§ **Work to complete**:
Return every line from the one with "Where should I click to: Click the magnifying" through the one with "Task: Toggle the sidebar collapse panel icon", inclusive, exactly as it appears below.

§ **The records**:
BEGIN
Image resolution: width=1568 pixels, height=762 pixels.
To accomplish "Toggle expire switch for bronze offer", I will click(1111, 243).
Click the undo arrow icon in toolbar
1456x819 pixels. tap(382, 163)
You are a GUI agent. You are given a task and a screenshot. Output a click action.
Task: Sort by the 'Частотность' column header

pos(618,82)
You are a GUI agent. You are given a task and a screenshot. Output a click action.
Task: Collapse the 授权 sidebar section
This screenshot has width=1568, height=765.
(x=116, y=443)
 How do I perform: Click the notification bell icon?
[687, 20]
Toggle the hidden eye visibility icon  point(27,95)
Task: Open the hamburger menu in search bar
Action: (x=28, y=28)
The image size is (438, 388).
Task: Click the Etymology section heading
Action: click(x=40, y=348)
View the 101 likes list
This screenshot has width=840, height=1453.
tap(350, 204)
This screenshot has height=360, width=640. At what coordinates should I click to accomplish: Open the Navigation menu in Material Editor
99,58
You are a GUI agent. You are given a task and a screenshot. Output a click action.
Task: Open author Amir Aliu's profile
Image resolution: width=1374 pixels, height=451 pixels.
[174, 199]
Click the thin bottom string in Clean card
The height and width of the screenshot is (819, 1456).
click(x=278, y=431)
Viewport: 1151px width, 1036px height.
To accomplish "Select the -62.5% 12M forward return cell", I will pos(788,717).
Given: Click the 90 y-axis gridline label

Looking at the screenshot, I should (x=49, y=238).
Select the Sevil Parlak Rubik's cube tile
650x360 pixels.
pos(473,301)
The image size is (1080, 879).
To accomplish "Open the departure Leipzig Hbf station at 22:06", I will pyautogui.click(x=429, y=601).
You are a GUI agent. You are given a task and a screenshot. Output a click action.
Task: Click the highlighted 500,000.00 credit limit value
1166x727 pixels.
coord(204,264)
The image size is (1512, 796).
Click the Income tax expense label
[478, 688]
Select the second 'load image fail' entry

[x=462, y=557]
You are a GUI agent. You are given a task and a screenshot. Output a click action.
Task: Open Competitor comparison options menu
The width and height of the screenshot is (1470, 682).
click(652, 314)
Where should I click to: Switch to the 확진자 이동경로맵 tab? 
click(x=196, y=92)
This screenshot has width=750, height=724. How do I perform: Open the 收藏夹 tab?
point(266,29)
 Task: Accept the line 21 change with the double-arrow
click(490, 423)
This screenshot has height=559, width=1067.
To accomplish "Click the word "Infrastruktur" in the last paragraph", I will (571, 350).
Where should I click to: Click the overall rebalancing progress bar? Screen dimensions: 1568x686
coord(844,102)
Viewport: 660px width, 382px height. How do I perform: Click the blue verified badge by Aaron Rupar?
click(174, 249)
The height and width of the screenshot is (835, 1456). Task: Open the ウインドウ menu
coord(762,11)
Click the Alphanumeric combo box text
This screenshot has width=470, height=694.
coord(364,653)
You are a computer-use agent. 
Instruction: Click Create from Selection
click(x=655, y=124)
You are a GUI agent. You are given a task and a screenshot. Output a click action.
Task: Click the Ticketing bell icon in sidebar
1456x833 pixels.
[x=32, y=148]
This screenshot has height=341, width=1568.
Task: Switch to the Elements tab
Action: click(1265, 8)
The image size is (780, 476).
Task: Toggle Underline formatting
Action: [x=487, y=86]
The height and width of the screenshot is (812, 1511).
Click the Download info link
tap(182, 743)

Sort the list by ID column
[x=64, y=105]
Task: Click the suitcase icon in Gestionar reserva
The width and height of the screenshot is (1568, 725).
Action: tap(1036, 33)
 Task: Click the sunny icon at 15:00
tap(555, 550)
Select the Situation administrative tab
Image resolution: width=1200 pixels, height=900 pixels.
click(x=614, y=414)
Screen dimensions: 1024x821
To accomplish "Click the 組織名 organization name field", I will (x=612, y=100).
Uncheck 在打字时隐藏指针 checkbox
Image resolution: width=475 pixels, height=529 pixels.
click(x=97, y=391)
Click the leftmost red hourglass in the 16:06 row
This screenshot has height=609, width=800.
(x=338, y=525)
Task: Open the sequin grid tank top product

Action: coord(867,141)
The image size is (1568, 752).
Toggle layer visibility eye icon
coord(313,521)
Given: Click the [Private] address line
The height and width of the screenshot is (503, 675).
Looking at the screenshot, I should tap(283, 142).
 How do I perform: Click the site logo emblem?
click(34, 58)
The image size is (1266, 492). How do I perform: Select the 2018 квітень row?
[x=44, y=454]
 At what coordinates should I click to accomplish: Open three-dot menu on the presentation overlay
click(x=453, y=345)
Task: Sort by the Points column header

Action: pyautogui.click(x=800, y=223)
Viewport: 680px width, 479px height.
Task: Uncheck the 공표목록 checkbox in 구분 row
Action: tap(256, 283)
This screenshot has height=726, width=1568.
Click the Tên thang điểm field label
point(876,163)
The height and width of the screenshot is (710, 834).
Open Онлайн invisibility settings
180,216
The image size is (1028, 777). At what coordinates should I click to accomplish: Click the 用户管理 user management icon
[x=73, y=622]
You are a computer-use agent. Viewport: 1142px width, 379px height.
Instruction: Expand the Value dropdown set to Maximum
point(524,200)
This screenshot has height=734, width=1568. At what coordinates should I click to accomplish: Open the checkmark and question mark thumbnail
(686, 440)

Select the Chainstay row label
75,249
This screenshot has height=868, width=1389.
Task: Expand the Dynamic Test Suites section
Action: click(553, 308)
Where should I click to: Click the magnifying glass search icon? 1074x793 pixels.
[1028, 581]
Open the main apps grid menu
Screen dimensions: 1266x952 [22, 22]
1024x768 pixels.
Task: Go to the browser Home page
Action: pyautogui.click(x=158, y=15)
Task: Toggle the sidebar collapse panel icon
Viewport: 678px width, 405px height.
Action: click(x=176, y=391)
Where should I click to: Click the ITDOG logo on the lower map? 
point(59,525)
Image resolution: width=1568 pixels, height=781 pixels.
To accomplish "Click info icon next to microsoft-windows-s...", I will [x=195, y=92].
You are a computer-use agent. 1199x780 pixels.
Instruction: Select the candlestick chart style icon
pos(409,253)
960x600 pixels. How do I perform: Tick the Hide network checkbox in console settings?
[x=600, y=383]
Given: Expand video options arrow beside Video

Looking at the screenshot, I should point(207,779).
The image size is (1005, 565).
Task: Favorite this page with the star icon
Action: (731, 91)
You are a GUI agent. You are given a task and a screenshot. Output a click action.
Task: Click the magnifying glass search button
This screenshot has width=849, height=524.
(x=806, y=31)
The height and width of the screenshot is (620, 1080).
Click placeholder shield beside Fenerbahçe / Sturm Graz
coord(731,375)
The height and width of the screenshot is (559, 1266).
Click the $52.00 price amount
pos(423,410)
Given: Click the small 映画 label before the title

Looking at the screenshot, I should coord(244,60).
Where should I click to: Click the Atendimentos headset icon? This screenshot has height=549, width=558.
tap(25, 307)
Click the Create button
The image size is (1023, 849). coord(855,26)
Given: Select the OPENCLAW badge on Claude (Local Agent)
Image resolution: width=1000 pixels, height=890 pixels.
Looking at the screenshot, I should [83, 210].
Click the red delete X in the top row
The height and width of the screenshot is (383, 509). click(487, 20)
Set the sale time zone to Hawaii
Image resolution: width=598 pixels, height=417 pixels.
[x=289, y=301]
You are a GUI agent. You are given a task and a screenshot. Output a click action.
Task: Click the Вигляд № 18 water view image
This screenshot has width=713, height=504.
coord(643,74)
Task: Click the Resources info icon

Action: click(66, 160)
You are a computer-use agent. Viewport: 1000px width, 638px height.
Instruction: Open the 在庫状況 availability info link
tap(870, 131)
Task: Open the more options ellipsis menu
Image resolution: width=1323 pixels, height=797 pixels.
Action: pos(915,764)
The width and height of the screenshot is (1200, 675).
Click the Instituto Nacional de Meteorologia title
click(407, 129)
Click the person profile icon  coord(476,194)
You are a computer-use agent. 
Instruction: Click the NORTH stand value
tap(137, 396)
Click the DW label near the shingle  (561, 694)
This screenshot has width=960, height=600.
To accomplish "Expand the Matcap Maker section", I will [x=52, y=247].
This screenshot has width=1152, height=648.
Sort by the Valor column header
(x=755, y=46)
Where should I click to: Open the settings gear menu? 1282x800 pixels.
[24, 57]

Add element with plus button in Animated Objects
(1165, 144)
END
§ **Answer space**:
Where should I click to: Click the magnifying glass search icon? 1074x793 pixels.
[1028, 581]
Open the main apps grid menu
Screen dimensions: 1266x952 [22, 22]
1024x768 pixels.
Task: Go to the browser Home page
Action: pyautogui.click(x=158, y=15)
Task: Toggle the sidebar collapse panel icon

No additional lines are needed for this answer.